Overview
Last updated
Last updated
A cross-section forecast problem
In finance, predicting asset price returns is a fascinating yet very hard problem. For this reason, alternative prediction problems have emerged in an attempt to circumvent these difficulties and still obtain predictions with tradeable potential. One of the most interesting alternatives is the problem of identifying the relative ordering in performance of an investment vehicle, in the cross-section of a pool or subset of them. This is the cross-section forecast problem. In this setting, we track a pool of investment vehicles that are generally obtained through some rule (for example S&P 500 tracks the stock performance of the 500 largest companies in the US) at different dates. This pool is known as the universe in financial jargon and its definition is an object of study by itself. The goal of this competition is to rank the performance of all assets in the universe from best to worst at each given date. The target to predict in this competition is the ranking of the future performance of each asset, remapped to the interval [-1,1], and the scoring function is Spearman's rank correlation between the predicted vs true rankings.

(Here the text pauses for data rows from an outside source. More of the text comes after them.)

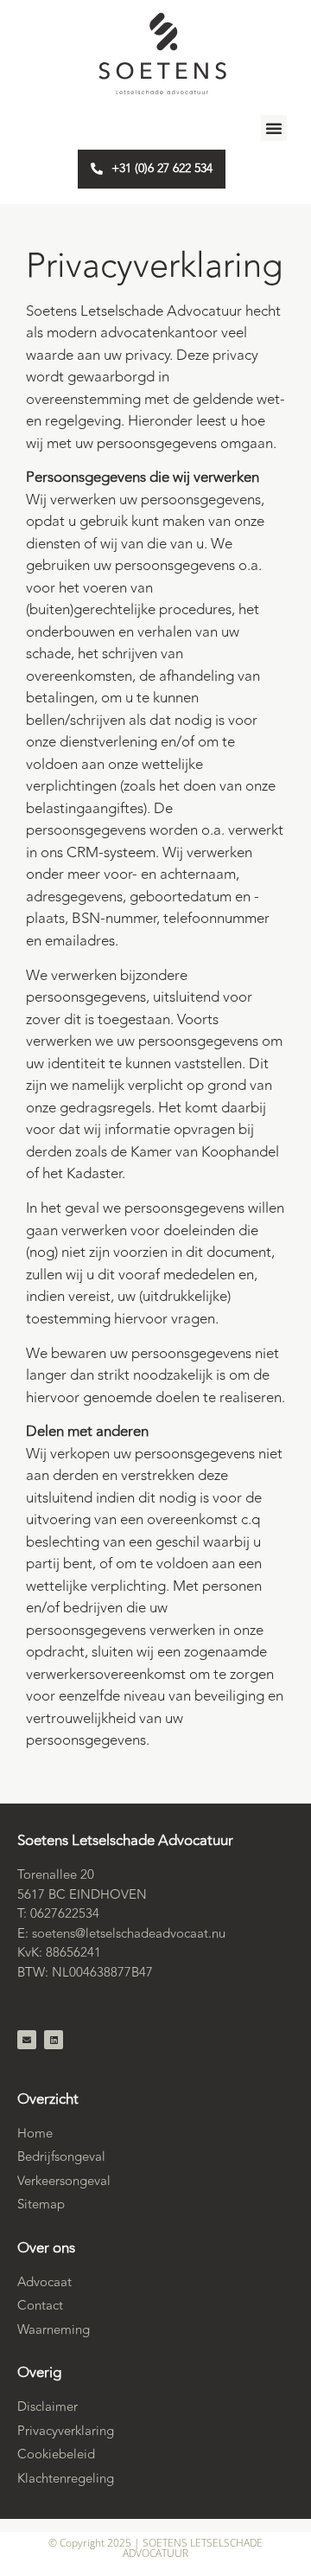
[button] (274, 128)
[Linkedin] (53, 2039)
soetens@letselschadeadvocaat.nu (128, 1934)
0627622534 (64, 1914)
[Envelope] (26, 2039)
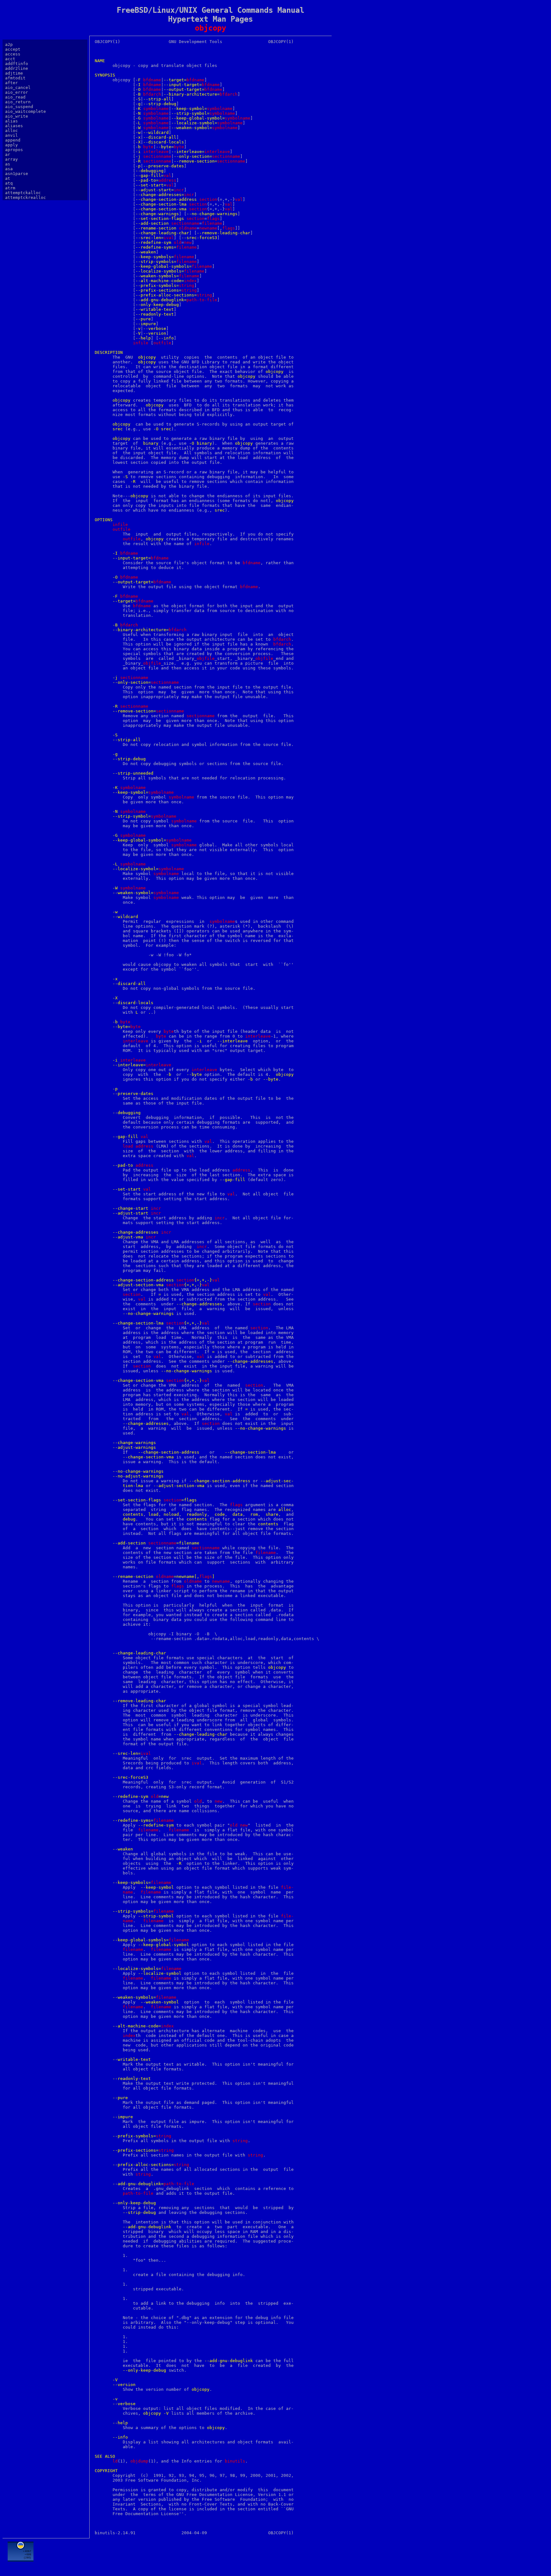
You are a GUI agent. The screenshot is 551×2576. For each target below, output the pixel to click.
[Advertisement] (210, 2556)
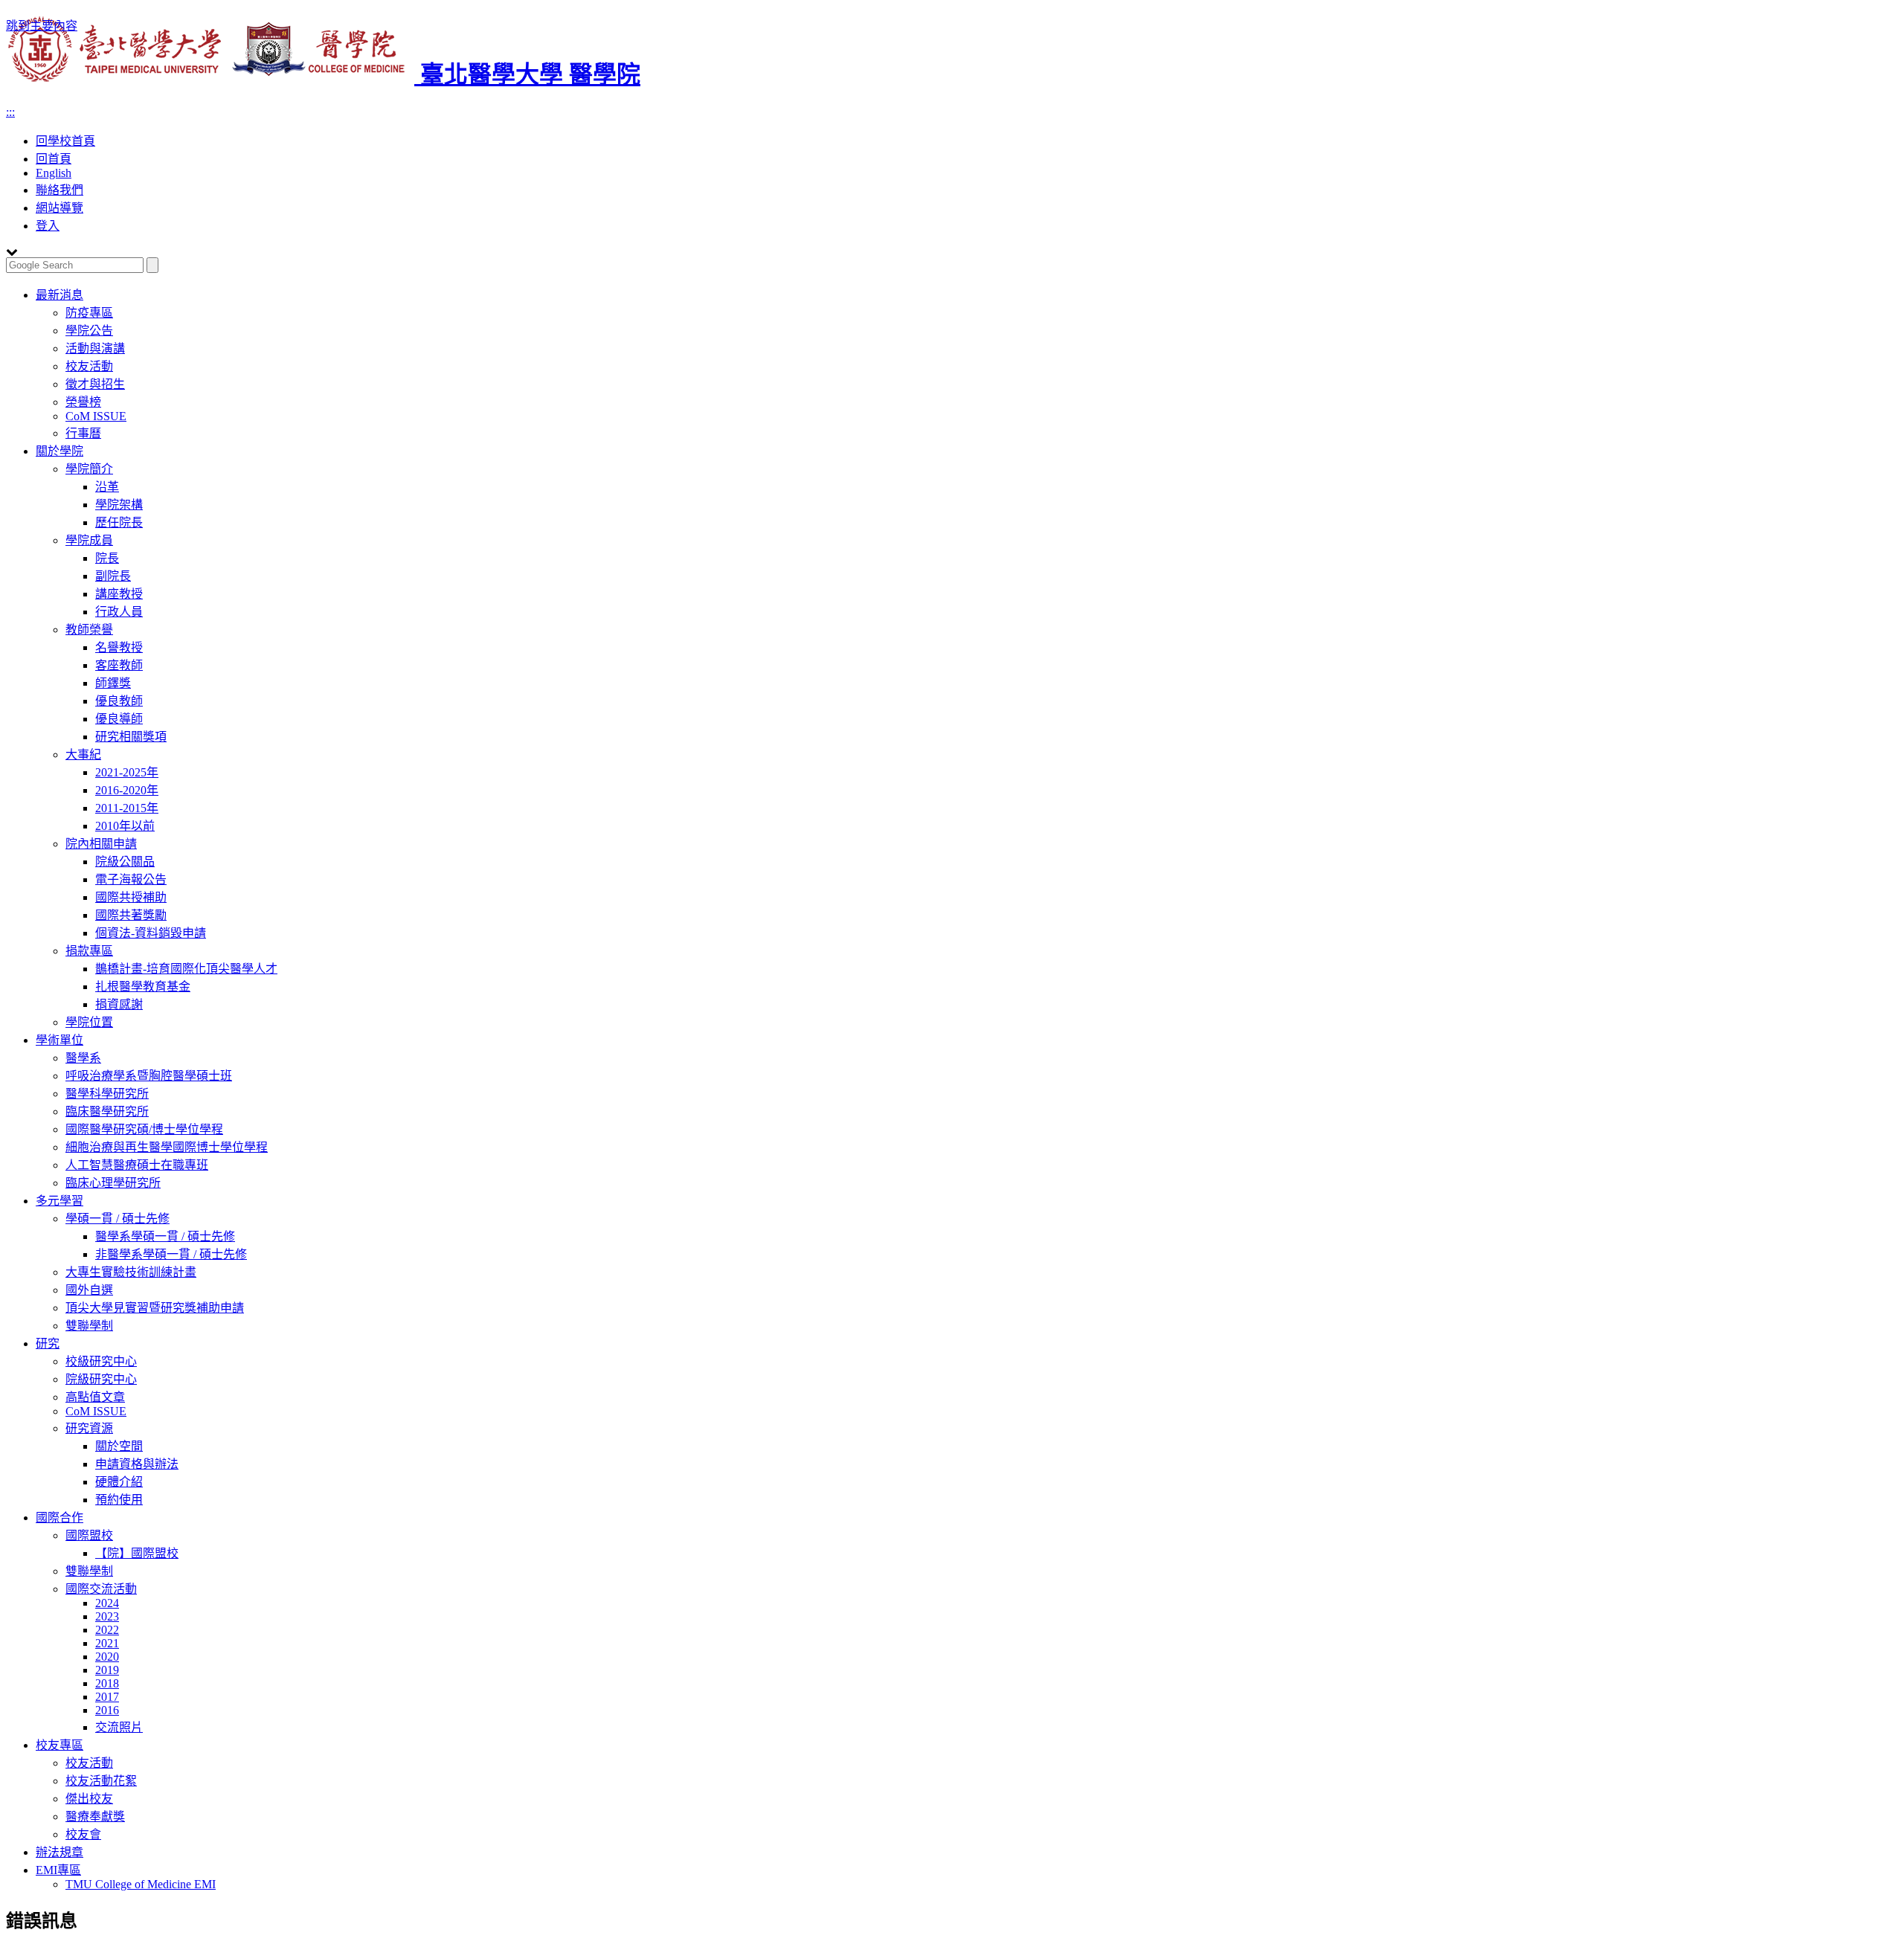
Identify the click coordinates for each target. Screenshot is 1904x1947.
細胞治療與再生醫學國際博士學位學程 (166, 1147)
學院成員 (89, 540)
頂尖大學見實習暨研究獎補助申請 (154, 1307)
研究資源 (89, 1428)
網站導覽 (59, 208)
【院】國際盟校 (136, 1553)
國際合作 (59, 1517)
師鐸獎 (113, 683)
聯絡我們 (59, 190)
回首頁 (53, 158)
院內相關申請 (101, 843)
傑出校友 (89, 1798)
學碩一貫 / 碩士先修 (117, 1218)
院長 (107, 558)
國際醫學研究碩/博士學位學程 (144, 1129)
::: (10, 112)
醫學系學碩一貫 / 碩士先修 (165, 1236)
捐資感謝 (119, 1004)
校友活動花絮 (101, 1780)
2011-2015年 (126, 808)
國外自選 (89, 1290)
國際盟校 (89, 1535)
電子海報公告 (131, 879)
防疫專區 (89, 312)
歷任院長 (119, 522)
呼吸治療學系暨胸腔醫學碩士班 (148, 1075)
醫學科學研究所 (107, 1093)
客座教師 (119, 665)
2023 (107, 1616)
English (53, 173)
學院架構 (119, 504)
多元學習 (59, 1200)
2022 (107, 1629)
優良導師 (119, 718)
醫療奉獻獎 (95, 1816)
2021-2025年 (126, 772)
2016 (107, 1710)
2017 (107, 1696)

To illustrate an interesting use case of this problem, we can imagine an investment strategy that is long on the best-performing element of the universe, and short in the worst. In this setting, no matter the direction of the market is still possible to obtain positive returns - or to minimize losses.
The dataset presented to the competitors is an obfuscated version of high-quality market data. Therefore, details such as the nature of each investment vehicle, the constant frequency at which dates are measured, and the definition of each feature, are not available. We hope you enjoy the challenge!
Competition phases and format
This competition is focused on forecasting and has two phases. The first is the submission phase where participants can submit and test their models. The second phase, which is automatic, involves running the models against unobserved live market data.
Submission phase - 12 weeks:
In the first phase, participants are required to submit either a Python notebook (.ipynb) or Python script (.py) file. This file should contain the necessary code to build, load, or update their models trained on the data. The code will be executed by the CrunchDAO platform for every submission, to obtain predictions on unseen data. Participants can either use static models, trained only once on the initial training set, or dynamic models that update or retrain themselves on the unseen data, as explained further in the documentation.
Out-of-Sample phase - 12 weeks:
In the second phase, also called Out-of-Sample (OOS), the participant's code will be automatically run by the platform on live market data and evaluated. In this phase, the participants won't be able to modify their code.
Why the two-phase approach?
Only the performance on Out-of-Sample data will be taken into account.
Reproducibility of the winning solution is ensured.
Participants won't be able to exploit data leaks.
CrunchDAO is acting as a third-party intermediary in this competition and will never communicate the code to the organizer in any way.